**Exercise tasks**
a) Name every member of the jury in the design awards announcement.
b) According to the design awards announcement, how many Merit Awards for Architecture were given?
c) From the design awards announcement, write out the passage that begins at the words "One Merit Award for Interior" and stops after "Mews (Dublin, Ireland)".

**Document extract**
This year, nearly 300 submittals were reviewed by the esteemed Design Awards jury, which comprised Edmund Ong, FAIA, of Edmund W. Ong Architecture & Planning; John Ronan, AIA, of John Ronan Architects; Julie Snow, FAIA, of Julie Snow Architects; David Thurm, Hon. AIA, of the Art Institute of Chicago; and Clive Wilkinson, AIA, of Clive Wilkinson Architects.

Two Honor Awards for Architecture were given:

One Honor Award for Interior Architecture was given:

One Honor Award for Small Projects was given:

Nine Merit Awards for Architecture were given:

One Merit Award for Interior Architecture was given:

One Merit Award for Small Projects was given:

The AIACC congratulates all the Design Award winners on their impressive accomplishments.

2012 Honor Awards for Architecture

Flynn Mews (Dublin, Ireland)

[Raw records]
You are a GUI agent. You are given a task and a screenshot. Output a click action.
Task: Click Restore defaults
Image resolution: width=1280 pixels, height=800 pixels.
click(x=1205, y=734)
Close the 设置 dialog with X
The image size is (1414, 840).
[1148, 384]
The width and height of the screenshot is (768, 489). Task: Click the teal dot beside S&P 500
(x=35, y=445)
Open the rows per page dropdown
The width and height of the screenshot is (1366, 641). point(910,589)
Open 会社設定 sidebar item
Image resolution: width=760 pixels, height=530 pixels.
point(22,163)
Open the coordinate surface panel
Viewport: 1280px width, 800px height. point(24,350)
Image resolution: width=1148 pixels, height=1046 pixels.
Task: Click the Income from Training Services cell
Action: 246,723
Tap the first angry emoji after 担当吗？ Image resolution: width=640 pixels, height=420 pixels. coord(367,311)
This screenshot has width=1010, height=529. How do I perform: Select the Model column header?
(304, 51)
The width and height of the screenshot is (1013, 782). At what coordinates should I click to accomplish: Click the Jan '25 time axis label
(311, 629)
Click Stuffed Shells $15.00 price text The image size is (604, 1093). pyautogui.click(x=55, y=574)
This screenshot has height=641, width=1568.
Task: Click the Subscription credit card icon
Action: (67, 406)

**Responses for each task**
a) Edmund Ong, John Ronan, Julie Snow, David Thurm, Clive Wilkinson

b) Nine

c)
One Merit Award for Interior Architecture was given:

One Merit Award for Small Projects was given:

The AIACC congratulates all the Design Award winners on their impressive accomplishments.

2012 Honor Awards for Architecture

Flynn Mews (Dublin, Ireland)